Prejudgment interest, or interest on the damages awarded in a personal injury case, is available in most situations in which a personal injury lawsuit is filed and a judgment is awarded. This interest often dates back to the filing date of the lawsuit, depending upon your specific state's laws, but can also begin accruing once a final judgment is entered.
Because many personal injury defendants who lose at the trial court level choose to take advantage of their appeal rights, it can often be some time before your case is decided with finality, even if the appellate courts in your state or district decline to hear (or overturn) the verdict. During this time, prejudgment interest will continue to accrue so that when your judgment is unequivocally final, you'll be able to collect interest dating back to the day the jury returned its verdict, and sometimes even back to the day the lawsuit was initially filed.

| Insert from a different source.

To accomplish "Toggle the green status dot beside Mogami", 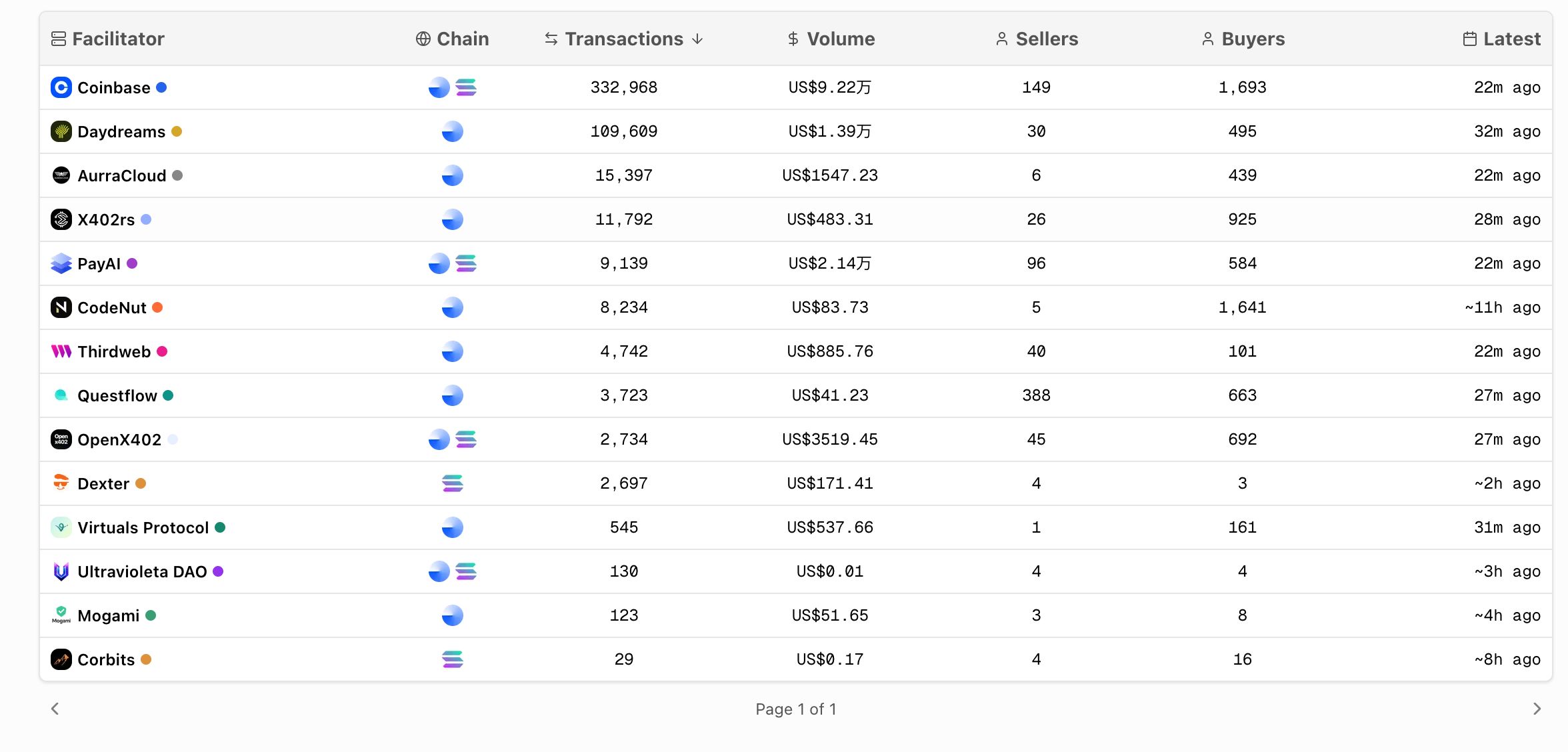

However, prejudgment interest is generally not available in cases that are settled prior to trial or in cases where a personal injury lawsuit is never actually filed. In one recent case, the Colorado Court of Appeals held that a settlement entered into absent litigation did not entitle the plaintiff to prejudgment interest; indeed, even if a case had been filed, unless a judgment was entered by a judge or jury, an award of prejudgment interest was not appropriate.
What factors should you consider when deciding whether to settle your case or proceed to trial?
Because prejudgment interest can often be a substantial amount – especially in cases that drag on for some time after the initial injury or complaint filing date – it is often in your best interest to push your case forward to trial rather than settling for a smaller amount pre-trial. Although it can be tempting to want to put this case behind you and move on as quickly as you can, and there is always the adage "a bird in the hand is worth two in the bush" to consider, you could be selling yourself short by settling.
However, personal injury cases are highly fact-specific, and the best decision for you will likely depend on the strength of your case, the amount of personal and financial support you have, and the long-term impact of your injuries. For example, a person in their twenties who suffers permanent spinal or brain damage in an auto accident is likely to experience long-term complications as a result of this injury, and any sum offered in settlement should take the potential for decades of treatment costs (or lowered income) into account. Meanwhile, someone who suffers a fractured metatarsal in an auto accident but who is still able to work and perform most of the activities of daily living may be better off accepting a settlement rather than risking a smaller judgment at trial.